Qualitativo – Società di Urologia Fetale (SFU)
Grado I – scissione o separazione della pelvi renale
Grado II – dilatazione moderata della pelvi renale senza dilatazione caliceale
Grado III – dilatazione pelvica e calicea con spessore normale del parenchima renale
Grado IV – dilatazione pelvica e calicea associata ad assottigliamento parenchimale
Quale altra malattia/condizione condivide alcuni di questi sintomi?
Diagnosi differenziali potenzialmente associate all’idronefrosi prenatale e loro incidenza (basata sul consenso SFU 2010):
Idronefrosi non specifica che andrà incontro a risoluzione spontanea – 41-88%
Ostruzione della giunzione ureteropelvica (UPJO) – 10-30%
Riflusso vescicoureterico (VUR) – 10-20%
Megauretere – 5-10%
Rene displasico multicistico (MCDK) – 4-6%
Valvole uretrali posteriori (PUV) / Atresia uretrale – 1-2%
Ureterocele / uretere ectopico associato ad un sistema di raccolta duplex – 5-7%
Sindrome della pancia pruriginosa (PBS), Associazione VACTERL, anomalia cloacale, anomalie mulleriane – raro
Cosa ha causato lo sviluppo di questa malattia in questo momento?

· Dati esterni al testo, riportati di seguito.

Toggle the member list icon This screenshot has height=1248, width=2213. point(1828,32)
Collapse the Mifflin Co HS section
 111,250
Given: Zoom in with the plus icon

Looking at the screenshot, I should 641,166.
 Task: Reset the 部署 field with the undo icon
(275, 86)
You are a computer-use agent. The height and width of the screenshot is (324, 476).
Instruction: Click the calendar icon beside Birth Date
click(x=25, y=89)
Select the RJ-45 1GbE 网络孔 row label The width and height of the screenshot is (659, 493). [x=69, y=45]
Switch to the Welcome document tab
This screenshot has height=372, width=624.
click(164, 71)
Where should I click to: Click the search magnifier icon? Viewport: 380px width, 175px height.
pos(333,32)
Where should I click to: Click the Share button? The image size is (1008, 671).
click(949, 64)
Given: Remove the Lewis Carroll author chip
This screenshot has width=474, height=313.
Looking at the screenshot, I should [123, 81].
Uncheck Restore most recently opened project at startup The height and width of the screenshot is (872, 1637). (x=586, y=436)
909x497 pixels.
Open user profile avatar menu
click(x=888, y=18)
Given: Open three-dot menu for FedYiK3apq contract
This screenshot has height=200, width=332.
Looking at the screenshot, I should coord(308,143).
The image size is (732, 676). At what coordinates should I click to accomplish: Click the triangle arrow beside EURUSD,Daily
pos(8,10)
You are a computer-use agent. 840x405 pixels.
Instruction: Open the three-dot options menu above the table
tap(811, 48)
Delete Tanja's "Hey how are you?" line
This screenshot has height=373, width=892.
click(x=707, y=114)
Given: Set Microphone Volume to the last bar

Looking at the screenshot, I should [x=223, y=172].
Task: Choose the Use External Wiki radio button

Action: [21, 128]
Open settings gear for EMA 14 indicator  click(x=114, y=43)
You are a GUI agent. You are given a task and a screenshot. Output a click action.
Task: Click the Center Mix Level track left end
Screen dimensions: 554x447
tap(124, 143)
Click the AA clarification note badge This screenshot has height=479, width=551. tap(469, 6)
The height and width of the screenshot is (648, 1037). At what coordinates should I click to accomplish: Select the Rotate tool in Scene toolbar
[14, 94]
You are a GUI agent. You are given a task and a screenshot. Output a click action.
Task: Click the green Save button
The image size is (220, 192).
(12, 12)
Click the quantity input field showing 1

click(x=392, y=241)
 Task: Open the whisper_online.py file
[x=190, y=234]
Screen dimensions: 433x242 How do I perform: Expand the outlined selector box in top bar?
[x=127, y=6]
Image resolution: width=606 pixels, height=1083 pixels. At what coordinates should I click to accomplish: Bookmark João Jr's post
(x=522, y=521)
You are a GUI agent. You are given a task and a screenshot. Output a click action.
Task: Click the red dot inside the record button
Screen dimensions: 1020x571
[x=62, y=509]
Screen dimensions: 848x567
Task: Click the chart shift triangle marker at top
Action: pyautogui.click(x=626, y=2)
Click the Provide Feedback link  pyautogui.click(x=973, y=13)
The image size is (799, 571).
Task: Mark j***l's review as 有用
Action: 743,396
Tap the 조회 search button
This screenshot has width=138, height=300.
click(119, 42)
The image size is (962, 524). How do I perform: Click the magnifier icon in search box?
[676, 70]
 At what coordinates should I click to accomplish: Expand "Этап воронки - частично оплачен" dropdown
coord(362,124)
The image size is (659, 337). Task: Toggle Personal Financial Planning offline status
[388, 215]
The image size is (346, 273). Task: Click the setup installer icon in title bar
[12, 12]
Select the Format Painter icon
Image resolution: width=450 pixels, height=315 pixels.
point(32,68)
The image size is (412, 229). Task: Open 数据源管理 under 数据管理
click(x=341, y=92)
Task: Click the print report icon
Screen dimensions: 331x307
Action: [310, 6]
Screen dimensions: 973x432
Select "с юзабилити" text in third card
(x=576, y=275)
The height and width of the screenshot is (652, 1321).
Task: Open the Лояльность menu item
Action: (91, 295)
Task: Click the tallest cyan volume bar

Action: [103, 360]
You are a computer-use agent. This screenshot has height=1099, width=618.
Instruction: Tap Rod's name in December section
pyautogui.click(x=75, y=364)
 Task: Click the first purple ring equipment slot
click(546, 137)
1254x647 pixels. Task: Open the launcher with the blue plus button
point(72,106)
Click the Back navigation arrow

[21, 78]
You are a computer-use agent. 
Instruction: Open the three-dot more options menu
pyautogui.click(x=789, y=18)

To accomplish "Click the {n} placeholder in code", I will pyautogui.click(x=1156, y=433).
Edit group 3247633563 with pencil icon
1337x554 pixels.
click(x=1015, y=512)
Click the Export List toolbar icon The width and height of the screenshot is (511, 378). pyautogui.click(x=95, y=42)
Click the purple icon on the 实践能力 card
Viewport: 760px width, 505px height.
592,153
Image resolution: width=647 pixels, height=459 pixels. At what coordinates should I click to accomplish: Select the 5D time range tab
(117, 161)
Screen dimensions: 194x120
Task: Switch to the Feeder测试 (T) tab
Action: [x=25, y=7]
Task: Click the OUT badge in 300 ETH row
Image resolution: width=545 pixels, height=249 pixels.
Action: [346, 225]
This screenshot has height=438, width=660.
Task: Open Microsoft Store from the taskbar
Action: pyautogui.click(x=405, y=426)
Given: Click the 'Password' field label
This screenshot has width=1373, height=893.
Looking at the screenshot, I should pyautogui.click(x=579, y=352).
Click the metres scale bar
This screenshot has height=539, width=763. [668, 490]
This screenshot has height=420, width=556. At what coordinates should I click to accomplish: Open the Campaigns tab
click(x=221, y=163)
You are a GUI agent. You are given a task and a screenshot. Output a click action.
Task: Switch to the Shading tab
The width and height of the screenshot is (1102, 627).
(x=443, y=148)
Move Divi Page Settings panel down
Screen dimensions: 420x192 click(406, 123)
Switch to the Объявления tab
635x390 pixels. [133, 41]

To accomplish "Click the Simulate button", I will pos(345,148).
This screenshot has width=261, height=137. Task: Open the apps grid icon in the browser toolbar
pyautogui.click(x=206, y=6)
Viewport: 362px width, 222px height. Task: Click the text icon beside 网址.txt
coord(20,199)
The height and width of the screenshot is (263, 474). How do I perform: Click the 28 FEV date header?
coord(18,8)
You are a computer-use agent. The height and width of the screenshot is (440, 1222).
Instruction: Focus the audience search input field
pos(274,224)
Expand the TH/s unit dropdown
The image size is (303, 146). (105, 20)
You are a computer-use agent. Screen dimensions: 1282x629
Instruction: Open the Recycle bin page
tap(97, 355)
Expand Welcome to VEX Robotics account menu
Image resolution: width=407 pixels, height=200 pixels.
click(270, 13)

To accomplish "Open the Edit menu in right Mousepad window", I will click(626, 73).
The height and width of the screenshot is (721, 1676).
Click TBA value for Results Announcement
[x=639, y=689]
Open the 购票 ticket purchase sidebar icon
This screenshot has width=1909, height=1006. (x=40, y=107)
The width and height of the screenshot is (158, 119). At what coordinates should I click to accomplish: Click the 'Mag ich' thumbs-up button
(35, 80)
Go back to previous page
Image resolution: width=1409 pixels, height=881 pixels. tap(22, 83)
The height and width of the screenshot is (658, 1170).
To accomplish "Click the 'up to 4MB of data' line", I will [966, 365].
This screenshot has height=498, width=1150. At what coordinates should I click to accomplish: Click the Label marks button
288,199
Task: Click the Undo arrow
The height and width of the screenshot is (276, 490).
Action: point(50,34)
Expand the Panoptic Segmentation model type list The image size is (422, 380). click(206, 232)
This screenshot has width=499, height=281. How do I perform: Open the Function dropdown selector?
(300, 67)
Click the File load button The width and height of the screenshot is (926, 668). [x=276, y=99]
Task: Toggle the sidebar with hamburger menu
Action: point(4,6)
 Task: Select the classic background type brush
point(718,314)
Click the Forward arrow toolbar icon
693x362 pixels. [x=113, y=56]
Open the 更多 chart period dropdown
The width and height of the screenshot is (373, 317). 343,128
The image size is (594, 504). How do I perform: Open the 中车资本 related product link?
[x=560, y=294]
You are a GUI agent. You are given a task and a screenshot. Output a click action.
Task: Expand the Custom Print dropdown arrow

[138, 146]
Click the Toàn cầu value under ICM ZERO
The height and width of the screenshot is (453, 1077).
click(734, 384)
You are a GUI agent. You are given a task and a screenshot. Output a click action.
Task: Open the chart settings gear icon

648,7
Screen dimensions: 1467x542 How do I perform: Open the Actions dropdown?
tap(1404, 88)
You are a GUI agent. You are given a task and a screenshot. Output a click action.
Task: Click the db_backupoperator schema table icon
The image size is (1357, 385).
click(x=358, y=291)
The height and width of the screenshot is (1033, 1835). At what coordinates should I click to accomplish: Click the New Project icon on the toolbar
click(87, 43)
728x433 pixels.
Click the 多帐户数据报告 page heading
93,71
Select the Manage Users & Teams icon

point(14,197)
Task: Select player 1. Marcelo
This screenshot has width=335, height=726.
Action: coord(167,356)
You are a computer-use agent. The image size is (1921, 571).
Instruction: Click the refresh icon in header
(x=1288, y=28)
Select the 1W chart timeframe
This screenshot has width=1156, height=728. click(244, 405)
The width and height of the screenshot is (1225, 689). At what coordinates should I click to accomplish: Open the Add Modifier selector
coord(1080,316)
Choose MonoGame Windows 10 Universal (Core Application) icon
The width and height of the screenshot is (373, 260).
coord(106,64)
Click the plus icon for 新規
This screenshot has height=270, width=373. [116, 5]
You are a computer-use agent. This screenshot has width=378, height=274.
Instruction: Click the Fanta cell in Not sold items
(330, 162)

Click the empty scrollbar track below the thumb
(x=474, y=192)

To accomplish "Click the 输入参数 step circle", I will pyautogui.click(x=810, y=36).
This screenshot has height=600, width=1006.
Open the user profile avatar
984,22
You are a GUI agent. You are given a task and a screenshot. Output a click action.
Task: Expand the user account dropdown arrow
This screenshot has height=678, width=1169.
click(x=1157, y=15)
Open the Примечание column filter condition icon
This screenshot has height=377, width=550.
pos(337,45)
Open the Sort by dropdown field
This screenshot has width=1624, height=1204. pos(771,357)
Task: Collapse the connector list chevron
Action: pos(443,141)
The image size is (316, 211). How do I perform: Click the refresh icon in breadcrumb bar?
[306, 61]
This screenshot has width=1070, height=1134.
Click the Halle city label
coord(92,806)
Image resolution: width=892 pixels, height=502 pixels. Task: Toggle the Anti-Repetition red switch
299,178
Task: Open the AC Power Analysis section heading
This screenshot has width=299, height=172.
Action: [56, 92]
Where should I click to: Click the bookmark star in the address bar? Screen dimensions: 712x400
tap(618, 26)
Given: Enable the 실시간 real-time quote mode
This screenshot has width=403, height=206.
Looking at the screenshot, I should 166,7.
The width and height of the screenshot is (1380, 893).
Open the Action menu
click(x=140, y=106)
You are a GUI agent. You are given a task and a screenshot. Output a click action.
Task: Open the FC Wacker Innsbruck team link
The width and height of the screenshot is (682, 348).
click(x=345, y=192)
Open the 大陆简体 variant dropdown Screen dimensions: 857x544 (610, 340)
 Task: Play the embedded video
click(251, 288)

Nella maggior parte dei pazienti, l’idronefrosi prenatale rappresenta una dilatazione transitoria del sistema di raccolta che non è associata ad alcuna patologia e si risolverà nel tempo. La patologia sottostante, quando presente, è rappresentata da anomalie congenite del tratto urinario per le quali i fattori causali non sono stati chiariti.
L’idronefrosi prenatale ha maggiori probabilità di essere collegata alla patologia postnatale quando è bilaterale, associata a oligoidramnios, assottigliamento parenchimale, dilatazione calicea, dilatazione ureterale, anomalie cromosomiche o malformazioni del sistema multiplo.
Quali studi di laboratorio deve richiedere per confermare la diagnosi? Come interpretare i risultati?
I pazienti con idronefrosi bilaterale, specialmente se associata a idroureteri bilaterali e a una vescica distesa, dovrebbero farsi inviare il sangue per i test di funzionalità renale e le analisi chimiche del siero, tenendo presente che nella prima settimana di vita, la creatinina misurata è solitamente materna. Una creatinina iniziale anormalmente alta è associata a una cattiva prognosi renale.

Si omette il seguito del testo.